PROBLEM REQUIREMENTS
Only the lines below between the one holding "How do I perform: Click" and the one holding "The width and height of the screenshot is (542, 323).", inclusive, are to be reproduced word for word; the pictures are to be left out.

LISTED ENTRIES

=== Begin Enclosure ===

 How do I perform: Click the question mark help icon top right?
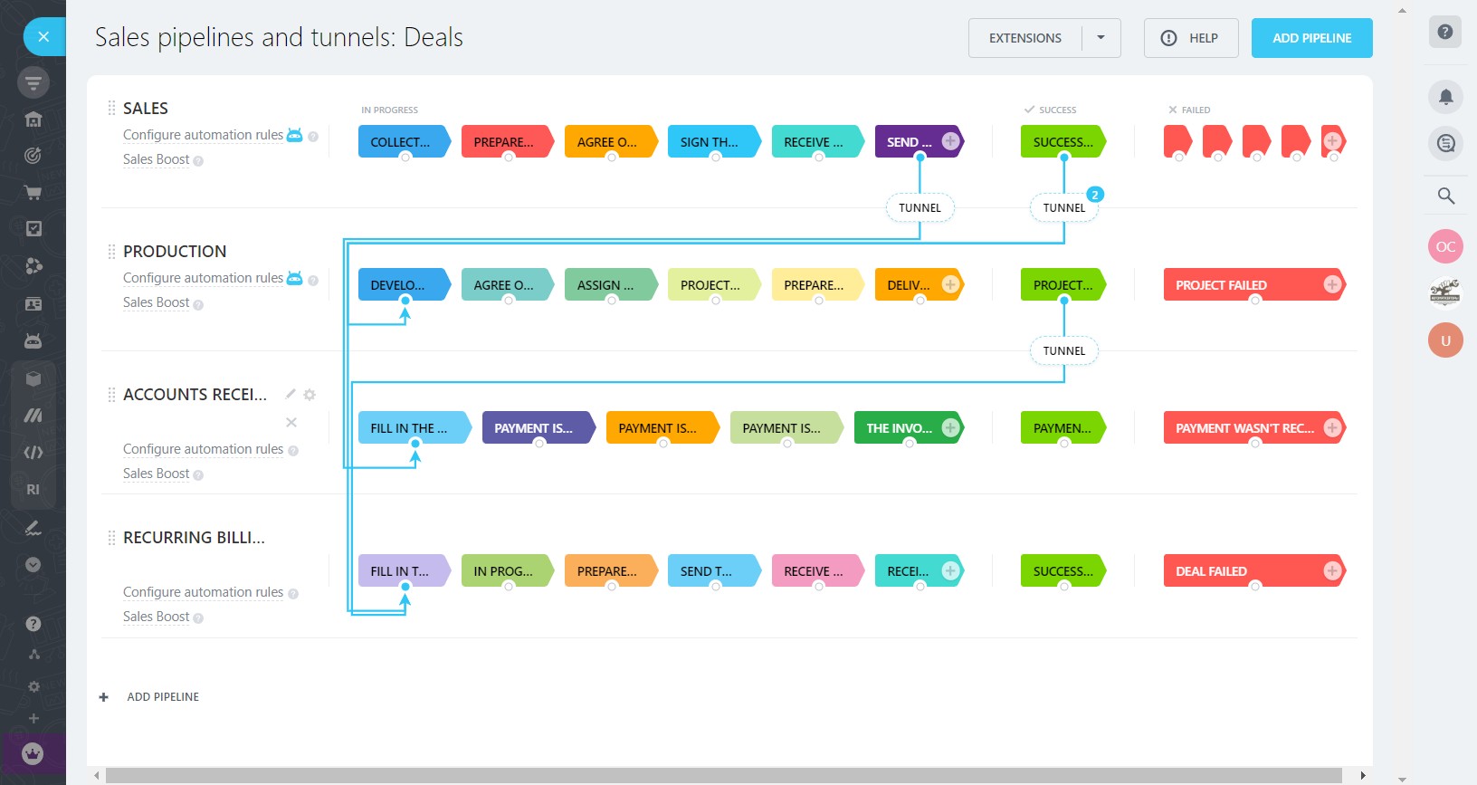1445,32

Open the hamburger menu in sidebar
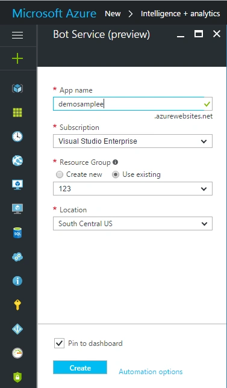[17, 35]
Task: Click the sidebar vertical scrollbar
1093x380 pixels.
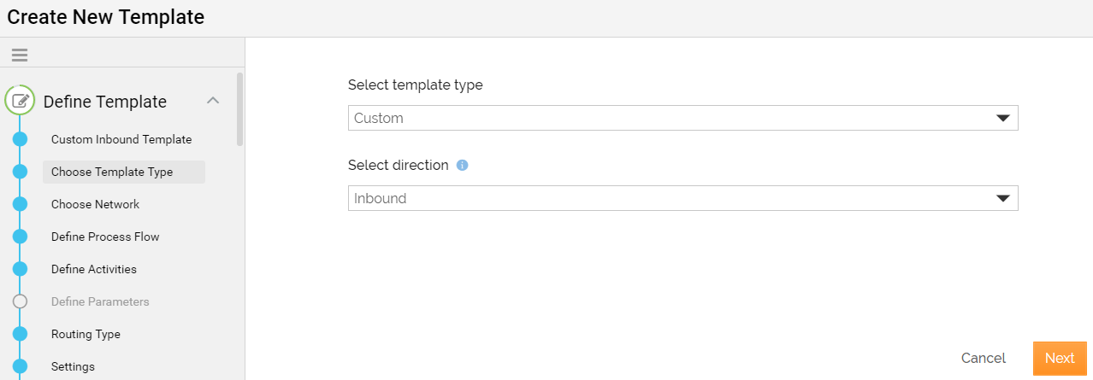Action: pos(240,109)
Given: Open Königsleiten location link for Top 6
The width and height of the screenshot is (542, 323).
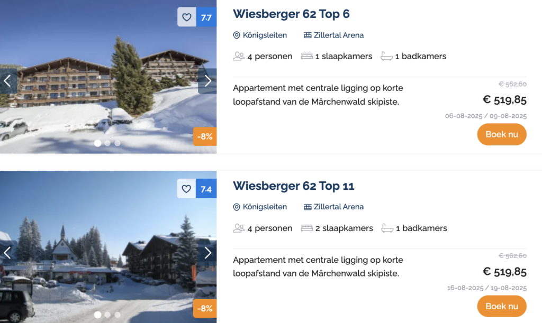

=== End Enclosure ===
=== Begin Enclosure ===

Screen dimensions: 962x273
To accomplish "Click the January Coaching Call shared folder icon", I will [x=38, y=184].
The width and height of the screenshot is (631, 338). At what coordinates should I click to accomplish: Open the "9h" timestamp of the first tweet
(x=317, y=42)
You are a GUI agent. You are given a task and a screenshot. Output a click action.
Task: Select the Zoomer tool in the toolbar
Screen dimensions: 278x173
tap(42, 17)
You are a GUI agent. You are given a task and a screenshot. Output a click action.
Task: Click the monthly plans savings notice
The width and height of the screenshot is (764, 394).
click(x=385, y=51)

=== End Enclosure ===
=== Begin Enclosure ===

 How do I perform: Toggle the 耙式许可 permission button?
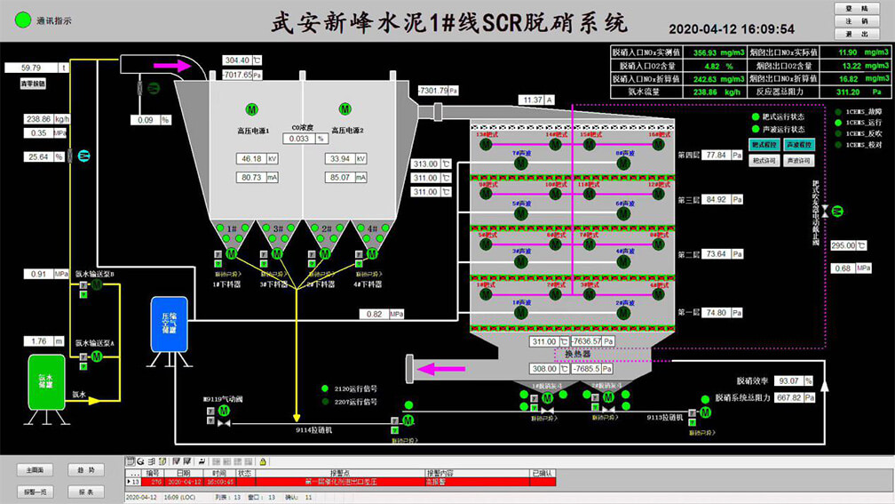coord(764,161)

=== End Enclosure ===

ANSWER BOX
 How do I perform: Click the question mark help icon top right?
1445,32

Open the hamburger menu in sidebar
[17, 35]
Task: Click the sidebar vertical scrollbar
1093x380 pixels.
Action: pos(240,109)
Given: Open Königsleiten location link for Top 6
The width and height of the screenshot is (542, 323).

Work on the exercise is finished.